## BRIEF
Pull out all lines from the listing below in which the word "argesexpres" appears.

## DATASET CONTENT
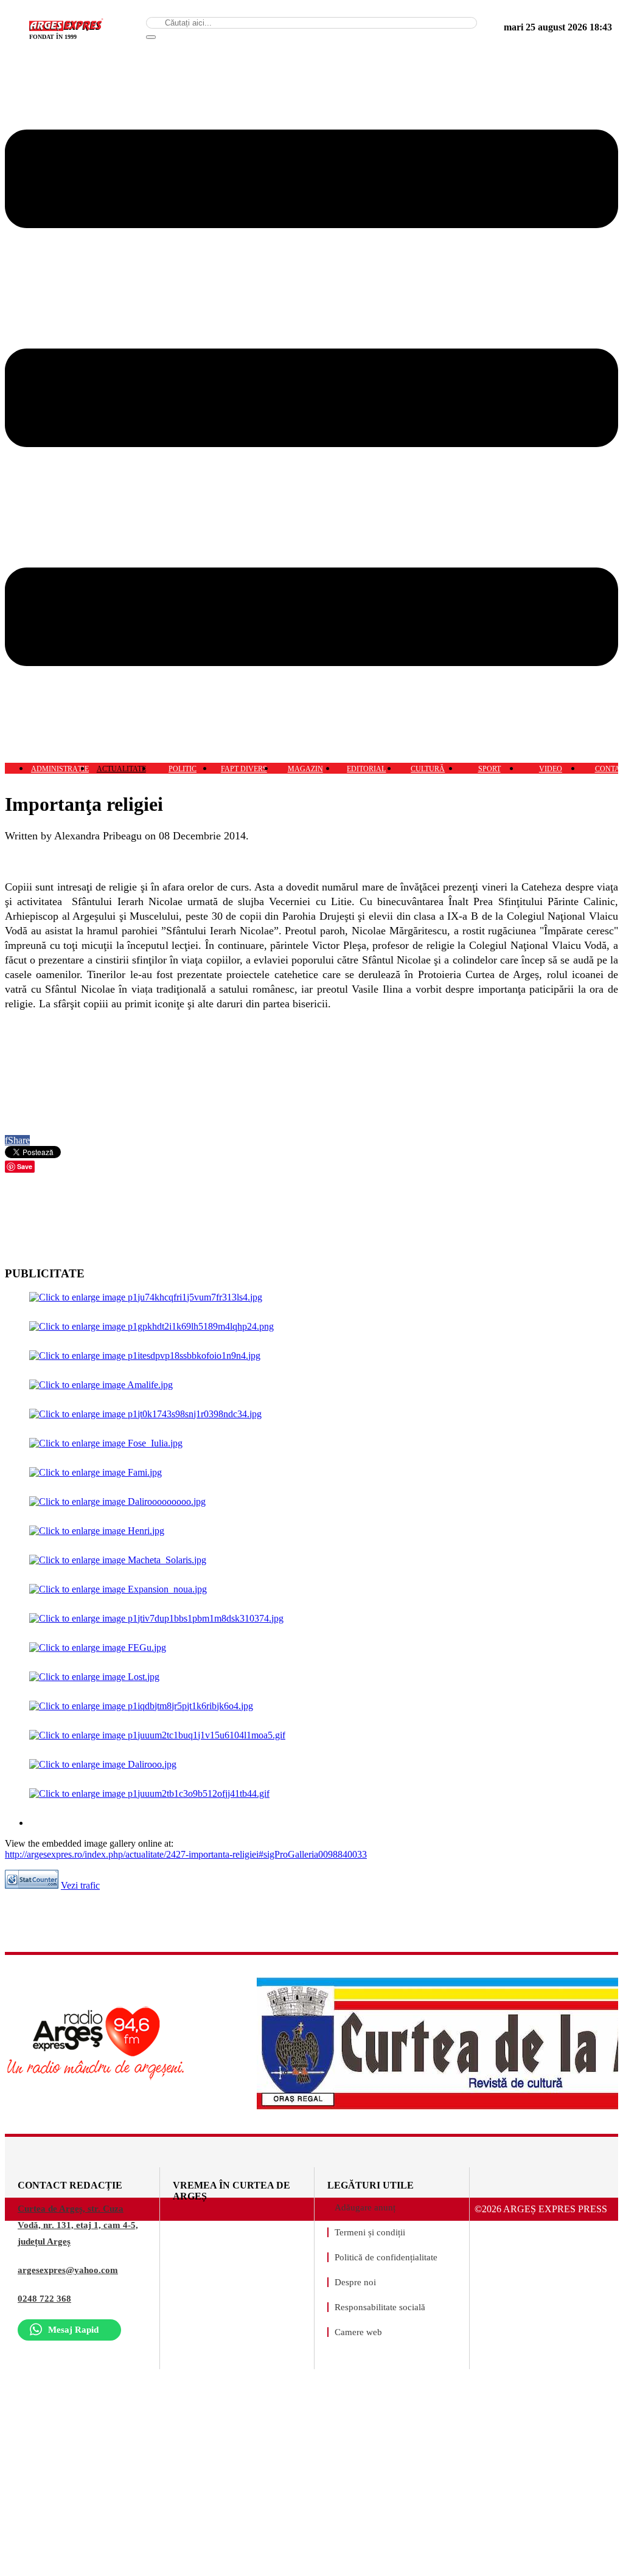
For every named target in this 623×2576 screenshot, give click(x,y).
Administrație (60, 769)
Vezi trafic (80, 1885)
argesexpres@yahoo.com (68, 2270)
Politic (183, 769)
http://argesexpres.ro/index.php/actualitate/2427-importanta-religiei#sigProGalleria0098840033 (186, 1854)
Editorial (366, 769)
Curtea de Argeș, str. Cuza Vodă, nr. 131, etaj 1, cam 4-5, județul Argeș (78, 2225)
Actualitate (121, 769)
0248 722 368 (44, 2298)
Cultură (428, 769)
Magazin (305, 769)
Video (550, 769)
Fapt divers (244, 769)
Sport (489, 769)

...

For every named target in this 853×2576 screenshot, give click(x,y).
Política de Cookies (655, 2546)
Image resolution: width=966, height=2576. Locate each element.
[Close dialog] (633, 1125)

...

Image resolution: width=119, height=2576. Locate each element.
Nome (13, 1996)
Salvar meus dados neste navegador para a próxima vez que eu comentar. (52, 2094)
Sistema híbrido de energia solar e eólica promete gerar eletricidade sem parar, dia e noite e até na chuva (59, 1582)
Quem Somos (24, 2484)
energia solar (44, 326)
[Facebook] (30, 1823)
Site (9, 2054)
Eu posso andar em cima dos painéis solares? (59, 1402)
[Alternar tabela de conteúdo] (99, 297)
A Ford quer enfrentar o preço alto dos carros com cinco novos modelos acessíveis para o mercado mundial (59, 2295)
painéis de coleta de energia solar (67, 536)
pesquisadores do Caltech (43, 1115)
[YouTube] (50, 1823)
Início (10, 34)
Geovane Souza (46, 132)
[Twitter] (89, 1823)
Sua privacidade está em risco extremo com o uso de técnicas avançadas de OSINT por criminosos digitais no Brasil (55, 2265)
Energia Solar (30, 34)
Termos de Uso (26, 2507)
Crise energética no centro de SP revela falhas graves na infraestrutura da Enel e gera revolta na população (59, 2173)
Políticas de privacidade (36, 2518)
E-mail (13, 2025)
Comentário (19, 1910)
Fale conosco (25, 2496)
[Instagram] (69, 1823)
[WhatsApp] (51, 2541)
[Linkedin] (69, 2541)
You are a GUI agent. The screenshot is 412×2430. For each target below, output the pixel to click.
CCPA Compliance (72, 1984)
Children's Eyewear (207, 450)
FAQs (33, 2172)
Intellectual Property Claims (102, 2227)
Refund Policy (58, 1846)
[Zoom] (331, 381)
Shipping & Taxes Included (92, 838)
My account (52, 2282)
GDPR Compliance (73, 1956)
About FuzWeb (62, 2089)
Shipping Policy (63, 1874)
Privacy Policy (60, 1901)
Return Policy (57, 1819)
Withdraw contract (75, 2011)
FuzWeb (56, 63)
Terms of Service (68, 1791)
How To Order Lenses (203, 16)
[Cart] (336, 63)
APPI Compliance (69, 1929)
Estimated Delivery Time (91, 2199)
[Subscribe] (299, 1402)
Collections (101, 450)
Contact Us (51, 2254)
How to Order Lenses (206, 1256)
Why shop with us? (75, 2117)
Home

## EXERCISE ANSWER
argesexpres@yahoo.com (68, 2270)
http://argesexpres.ro/index.php/actualitate/2427-importanta-religiei#sigProGalleria0098840033 (186, 1854)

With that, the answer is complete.